+++ Source text +++
Yes, may be we could -- Good morning. Just start with framing. Obviously, EFCO's still struggling. Can you kind of talk a little bit about the core framing business versus EFCO in terms of kind of the margin performance on the core framing?
Sure, Chris. This is Jim. I'll cover that. I mean, our kind of core businesses, when we look at legacy businesses that have been in our portfolio for a number -- for a long time, I mean, we continue to see nice growth and margin expansion across those businesses in the fiscal '19 and see that going forward as well.
The -- it sounds like by Q3 of this year, most of the troubles -- troubled EFCO contracts will be completed. So reasonable to assume that -- I don't know, from your remarks last quarter and then forward in terms of improved EFCO -- improved framing margins is reasonable?
Yes. Chris, this is Joe. I also want to comment. EFCO is -- the core business of EFCO is performing better.
We're starting to see productivity. I had mentioned orders were very strong. I put a new sales leader in place in the second half of last year. He was our -- one of our top guys here at Apogee.
He has had experience at our Harmon installation business, at our Wausau window and wall. And he is the fellow that I charged with creating and developing our retrofit business. We moved him down to join the team at EFCO. We're starting to see really good rewards from that.
The orders have to come first. Q4 was strong in orders. Q1 has remained very strong. We're only 5.5 weeks into our new year, but it's still important.
And so the core EFCO business is starting to look good. The overhang from these legacy projects, one in particular has been substantial, and the distraction of that goes away. We're almost done with manufacturing the product, and we're more than halfway through the installation. We should be substantially complete by August with the installation at the field site, at the project site.
And then after we get through that, I can focus on some recovery efforts that I mentioned on the call.
And Chris, within -- specifically within framing systems, that legacy work should really kind of be through there in the first half of the year. So our expectation is to see that margin improvements really starting in Q3. Turning over to Q4, and knowing that we have a little bit of seasonality where Q3 is stronger than Q4 in framing systems.
Got it. That's helpful. Jim, you had mentioned anticipated increased corporate costs from higher legal and advisory. Can you maybe just talk to that a little bit?
Yes. I mean, I think really, the bottom line is on our corporate line, we're probably estimating at this point about $2 million of increased cost in the corporate line. And it's a variety of legal expenses associated with various activities kind of outside the core business as well as legal activities related to the legacy projects and the charges that we talked about and those types of things.
Got it. All right. Let me jump back in line. I appreciate it guys.
Thanks you. And our next question comes from the line of Eric Stine with Craig-Hallum. Your line is open.
Maybe just sticking with EFCO. I mean -- and this may be a tough question, but any -- I mean, any thoughts on your confidence level regarding the ability, whether it's insurance or legal, to recover some of this? I mean obviously, you've got a -- would seem to have a pretty good leg to stand on. And I know it's part of our process. But just maybe thoughts on how you see that progressing.
Yes. So Eric, I -- let me be clear and I kind of fumbled my -- my tongue was fumbling in the call. Any recoveries are not included in the charges, they're not included in the $3 and $3.20 guidance that Jim highlighted today. So obviously, they are upside.
I don't want to comment on anything and then lower our odds of success. I do feel confident that we have certain paths we can take. We obviously have insurance. We also have actions -- other actions we plan to take.
I'm just going to be silent on those and hopefully deliver some good news in the future year or years. And I'll have to leave it at that, Eric.
+++
→ Task set:
1. Write out the part of the transcript from "Maybe just sticking" to "see that progressing.".
2. Sum up the transcript in two sentences.
+++ Dataset section +++
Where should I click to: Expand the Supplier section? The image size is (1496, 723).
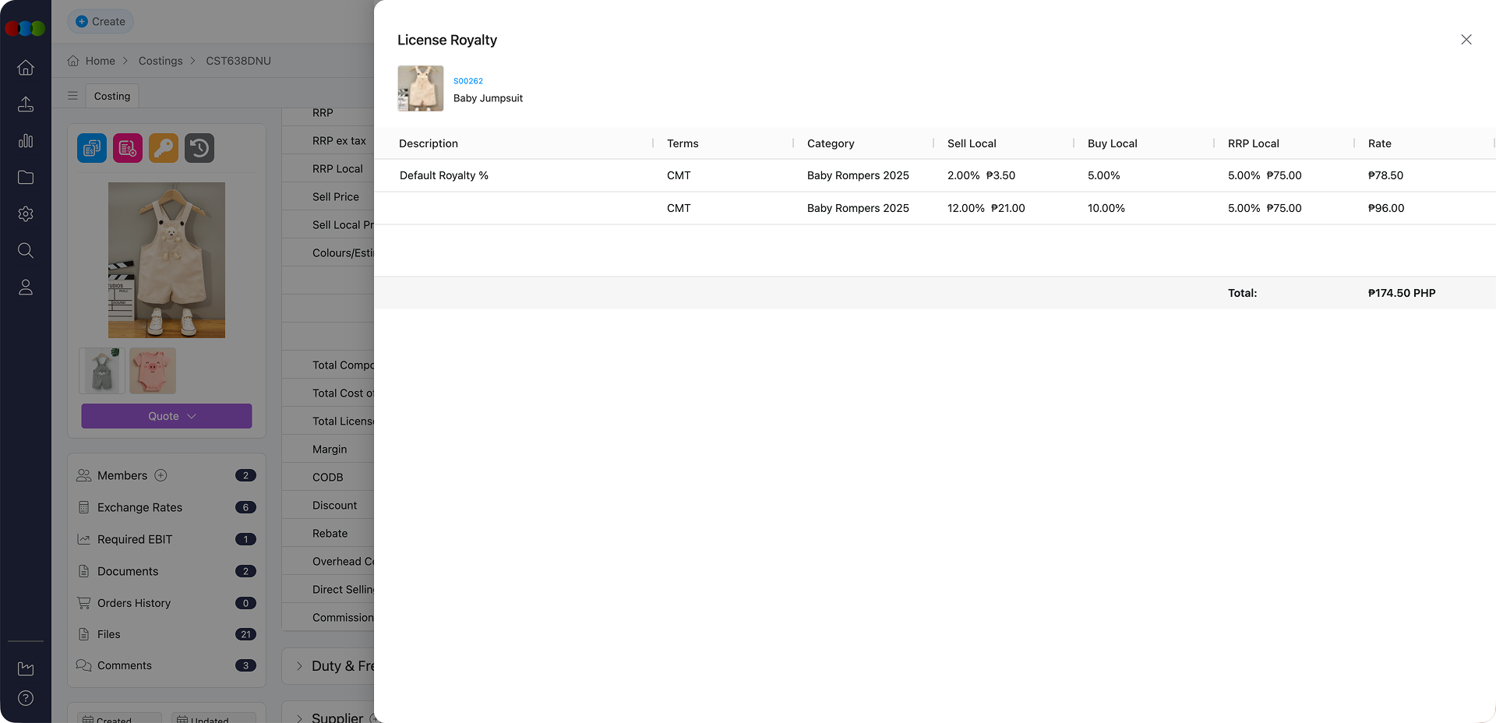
+++
→ Solutions to the tasks:
1.
Maybe just sticking with EFCO. I mean -- and this may be a tough question, but any -- I mean, any thoughts on your confidence level regarding the ability, whether it's insurance or legal, to recover some of this? I mean obviously, you've got a -- would seem to have a pretty good leg to stand on. And I know it's part of our process. But just maybe thoughts on how you see that progressing.

2. Apogee's speakers said the core EFCO business is improving, with strong orders after a new sales leader joined, and that the main troubled legacy project should be substantially complete by August, so framing margins should start improving in Q3. They also expect about $2 million in added corporate costs, mostly legal expenses, and said that any recoveries through insurance or other actions are left out of both the charges and the guidance.